I use read_csv to read data into R and it most conservatively assumes that when you have text in a variable you are dealing characters (not factors). Of course these things are often factors so you need to explicitly convert them if you want to use the factor in an analysis or have it appear the way you want in a ggplot.
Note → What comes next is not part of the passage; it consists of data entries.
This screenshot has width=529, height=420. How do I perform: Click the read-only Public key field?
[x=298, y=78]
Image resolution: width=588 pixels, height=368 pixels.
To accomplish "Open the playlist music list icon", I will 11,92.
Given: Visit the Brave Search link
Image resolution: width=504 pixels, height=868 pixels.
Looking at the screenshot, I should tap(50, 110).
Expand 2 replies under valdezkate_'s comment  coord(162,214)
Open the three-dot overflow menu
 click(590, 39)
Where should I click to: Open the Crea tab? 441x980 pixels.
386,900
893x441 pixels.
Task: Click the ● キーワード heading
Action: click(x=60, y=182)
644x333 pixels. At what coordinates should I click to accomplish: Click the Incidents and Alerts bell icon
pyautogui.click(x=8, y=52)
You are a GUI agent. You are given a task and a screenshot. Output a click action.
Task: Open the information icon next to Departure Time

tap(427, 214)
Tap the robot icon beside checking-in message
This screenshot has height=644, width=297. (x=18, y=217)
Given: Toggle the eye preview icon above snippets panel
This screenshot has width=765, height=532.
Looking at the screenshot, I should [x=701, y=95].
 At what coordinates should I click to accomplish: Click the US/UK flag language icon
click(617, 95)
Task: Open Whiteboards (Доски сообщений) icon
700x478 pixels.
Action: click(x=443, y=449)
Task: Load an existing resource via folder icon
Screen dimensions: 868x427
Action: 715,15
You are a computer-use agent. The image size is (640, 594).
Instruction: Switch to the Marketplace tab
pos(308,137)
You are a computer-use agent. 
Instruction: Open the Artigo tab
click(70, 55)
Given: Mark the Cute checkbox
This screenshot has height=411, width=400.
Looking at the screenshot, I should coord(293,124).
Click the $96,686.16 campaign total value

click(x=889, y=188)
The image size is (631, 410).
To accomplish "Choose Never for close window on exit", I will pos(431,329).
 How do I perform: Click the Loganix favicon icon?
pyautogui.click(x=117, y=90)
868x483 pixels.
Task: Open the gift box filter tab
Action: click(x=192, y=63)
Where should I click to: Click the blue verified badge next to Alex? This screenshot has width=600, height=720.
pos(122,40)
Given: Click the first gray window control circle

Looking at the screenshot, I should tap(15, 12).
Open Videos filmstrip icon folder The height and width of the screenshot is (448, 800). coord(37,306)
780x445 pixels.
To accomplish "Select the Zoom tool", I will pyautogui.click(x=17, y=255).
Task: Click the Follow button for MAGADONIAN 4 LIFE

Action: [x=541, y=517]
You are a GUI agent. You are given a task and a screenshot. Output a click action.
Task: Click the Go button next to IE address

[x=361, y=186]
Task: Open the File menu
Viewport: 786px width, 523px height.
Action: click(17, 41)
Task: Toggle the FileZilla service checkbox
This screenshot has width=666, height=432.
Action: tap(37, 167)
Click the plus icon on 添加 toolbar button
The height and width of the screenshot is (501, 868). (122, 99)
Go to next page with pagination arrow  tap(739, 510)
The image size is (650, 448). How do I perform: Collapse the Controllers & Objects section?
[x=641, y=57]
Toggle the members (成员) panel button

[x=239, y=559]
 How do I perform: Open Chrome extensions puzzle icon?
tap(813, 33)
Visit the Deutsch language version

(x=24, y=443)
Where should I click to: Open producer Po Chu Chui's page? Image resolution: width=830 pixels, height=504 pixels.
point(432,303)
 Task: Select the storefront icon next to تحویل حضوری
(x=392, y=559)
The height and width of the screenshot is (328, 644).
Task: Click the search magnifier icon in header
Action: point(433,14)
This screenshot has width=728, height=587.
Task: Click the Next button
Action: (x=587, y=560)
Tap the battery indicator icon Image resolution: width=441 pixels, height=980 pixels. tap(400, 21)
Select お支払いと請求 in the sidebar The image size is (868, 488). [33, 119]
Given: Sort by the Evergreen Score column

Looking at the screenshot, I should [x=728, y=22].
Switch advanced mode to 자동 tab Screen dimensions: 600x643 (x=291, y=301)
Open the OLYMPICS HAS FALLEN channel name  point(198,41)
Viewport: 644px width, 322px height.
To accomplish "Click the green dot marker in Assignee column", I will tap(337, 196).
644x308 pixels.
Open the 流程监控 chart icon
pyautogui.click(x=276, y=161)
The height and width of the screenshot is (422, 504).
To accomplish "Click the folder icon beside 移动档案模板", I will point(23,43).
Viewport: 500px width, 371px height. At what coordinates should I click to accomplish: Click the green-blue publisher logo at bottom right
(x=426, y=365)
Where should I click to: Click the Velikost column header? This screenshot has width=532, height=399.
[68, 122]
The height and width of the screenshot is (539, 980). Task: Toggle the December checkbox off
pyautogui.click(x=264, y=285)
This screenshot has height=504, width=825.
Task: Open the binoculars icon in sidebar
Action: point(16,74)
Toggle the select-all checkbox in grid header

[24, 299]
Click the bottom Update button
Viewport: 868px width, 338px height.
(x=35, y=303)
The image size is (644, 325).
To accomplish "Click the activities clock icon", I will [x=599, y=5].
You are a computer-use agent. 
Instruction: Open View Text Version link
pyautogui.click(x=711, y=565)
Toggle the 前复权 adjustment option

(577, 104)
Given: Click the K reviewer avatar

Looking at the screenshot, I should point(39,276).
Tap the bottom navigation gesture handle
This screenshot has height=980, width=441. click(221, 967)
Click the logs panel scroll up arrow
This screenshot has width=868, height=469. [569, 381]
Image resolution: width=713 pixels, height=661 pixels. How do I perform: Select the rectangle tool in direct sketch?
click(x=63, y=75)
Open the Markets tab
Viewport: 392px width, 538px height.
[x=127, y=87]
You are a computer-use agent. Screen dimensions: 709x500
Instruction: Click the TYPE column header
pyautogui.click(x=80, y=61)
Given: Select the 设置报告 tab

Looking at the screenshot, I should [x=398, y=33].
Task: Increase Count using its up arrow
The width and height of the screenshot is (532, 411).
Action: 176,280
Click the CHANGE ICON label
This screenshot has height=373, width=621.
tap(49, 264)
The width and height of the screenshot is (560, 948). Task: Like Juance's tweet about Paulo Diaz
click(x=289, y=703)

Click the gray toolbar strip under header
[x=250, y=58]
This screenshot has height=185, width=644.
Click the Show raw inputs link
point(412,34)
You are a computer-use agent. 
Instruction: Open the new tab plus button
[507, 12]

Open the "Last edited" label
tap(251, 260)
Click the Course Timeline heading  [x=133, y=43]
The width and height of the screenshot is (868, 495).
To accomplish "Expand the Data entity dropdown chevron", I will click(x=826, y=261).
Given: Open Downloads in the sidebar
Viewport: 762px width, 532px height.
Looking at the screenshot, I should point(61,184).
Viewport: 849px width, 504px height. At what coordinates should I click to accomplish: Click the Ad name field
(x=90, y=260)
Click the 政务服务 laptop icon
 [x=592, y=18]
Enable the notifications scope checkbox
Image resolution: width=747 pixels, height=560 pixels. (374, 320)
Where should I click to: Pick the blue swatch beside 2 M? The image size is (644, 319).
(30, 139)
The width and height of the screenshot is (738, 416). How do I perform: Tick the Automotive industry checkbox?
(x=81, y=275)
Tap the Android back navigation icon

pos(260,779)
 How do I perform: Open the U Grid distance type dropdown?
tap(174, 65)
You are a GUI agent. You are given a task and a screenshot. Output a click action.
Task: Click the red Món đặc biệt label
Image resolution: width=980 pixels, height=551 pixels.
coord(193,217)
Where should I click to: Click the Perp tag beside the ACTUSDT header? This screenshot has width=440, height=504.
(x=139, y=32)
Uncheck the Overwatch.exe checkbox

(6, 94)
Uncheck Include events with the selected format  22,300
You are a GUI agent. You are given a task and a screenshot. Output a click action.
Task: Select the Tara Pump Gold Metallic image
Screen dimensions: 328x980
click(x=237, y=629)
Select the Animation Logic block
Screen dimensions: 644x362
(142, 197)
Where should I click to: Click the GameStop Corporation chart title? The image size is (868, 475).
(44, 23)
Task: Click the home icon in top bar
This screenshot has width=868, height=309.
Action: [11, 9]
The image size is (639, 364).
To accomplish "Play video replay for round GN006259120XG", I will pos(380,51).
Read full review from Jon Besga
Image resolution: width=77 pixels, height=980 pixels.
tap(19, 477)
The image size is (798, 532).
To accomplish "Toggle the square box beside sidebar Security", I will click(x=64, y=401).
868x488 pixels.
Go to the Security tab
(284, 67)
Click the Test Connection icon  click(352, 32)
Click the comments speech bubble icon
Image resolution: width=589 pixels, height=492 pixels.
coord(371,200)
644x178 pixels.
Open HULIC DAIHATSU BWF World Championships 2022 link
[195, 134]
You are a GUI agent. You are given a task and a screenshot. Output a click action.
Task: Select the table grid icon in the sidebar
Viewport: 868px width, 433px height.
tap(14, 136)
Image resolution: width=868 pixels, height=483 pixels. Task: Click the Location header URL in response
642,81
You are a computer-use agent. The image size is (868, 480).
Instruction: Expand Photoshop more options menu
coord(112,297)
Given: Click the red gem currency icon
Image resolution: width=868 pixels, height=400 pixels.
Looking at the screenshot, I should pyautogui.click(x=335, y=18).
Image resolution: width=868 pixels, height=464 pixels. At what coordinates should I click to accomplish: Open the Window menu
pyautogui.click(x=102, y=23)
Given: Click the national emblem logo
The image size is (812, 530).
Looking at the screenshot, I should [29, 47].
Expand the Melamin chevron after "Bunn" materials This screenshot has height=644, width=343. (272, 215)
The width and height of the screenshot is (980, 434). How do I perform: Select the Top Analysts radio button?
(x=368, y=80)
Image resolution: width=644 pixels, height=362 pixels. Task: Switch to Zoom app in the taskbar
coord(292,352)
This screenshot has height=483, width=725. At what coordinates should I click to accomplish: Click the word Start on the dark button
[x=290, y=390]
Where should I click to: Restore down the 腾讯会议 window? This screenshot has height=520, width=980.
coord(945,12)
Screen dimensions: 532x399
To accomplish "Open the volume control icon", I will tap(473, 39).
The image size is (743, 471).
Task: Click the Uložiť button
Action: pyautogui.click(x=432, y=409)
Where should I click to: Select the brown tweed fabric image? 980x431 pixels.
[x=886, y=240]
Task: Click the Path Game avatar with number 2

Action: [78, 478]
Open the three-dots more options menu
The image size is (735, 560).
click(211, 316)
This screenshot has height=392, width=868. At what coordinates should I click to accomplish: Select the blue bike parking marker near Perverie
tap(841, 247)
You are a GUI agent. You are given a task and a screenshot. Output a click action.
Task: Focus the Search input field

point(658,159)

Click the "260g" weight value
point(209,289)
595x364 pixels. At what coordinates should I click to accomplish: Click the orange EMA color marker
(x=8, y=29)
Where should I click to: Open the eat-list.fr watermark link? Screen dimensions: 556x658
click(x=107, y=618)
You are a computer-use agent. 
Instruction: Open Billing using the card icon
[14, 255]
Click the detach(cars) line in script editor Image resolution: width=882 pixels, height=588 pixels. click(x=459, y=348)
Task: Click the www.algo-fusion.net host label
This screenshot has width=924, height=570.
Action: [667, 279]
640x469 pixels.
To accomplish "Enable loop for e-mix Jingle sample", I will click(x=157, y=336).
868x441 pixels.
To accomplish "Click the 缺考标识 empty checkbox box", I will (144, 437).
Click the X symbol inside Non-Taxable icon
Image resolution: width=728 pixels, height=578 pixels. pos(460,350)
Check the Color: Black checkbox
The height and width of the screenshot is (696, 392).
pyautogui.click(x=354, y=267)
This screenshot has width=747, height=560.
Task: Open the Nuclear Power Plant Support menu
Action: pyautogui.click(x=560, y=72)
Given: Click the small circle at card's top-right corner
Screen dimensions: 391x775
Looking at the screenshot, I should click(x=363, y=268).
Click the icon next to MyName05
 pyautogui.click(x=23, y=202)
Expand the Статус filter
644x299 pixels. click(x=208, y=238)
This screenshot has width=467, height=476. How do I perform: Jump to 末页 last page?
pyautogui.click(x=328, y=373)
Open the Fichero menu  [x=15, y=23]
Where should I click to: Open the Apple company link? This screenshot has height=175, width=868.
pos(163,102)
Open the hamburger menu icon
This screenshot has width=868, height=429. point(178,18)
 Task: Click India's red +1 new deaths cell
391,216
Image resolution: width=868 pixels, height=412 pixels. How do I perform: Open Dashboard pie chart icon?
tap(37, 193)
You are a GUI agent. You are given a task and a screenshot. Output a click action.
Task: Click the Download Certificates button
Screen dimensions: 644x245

The forcats package will do this with as_factor
library(tidyverse)
library(ggbeeswarm)
library(janitor)
df <- data.frame("pp_no" = 1:16,
"delay" = c("short","long"), "condition" = c("easy", "easy", "difficult", "difficult"),
"score" = c(82, 75, 76, 72, 86, 89, 85, 87, 87, 76, 78, 85, 97, 87, 94, 87))
df$delay <- as_factor(df$delay)
df$condition <- as_factor(df$condition)
#check variable types with glimpse
glimpse(df)
## Rows: 16
## Columns: 4
## $ pp_no <int> 1, 2, 3, 4, 5, 6, 7, 8, 9, 10, 11, 12, 13, 14, 15, 16
## $ delay <fct> short, long, short, long, short, long, short, long, short, l…
## $ condition <fct> easy, easy, difficult, difficult, easy, easy, difficult, dif…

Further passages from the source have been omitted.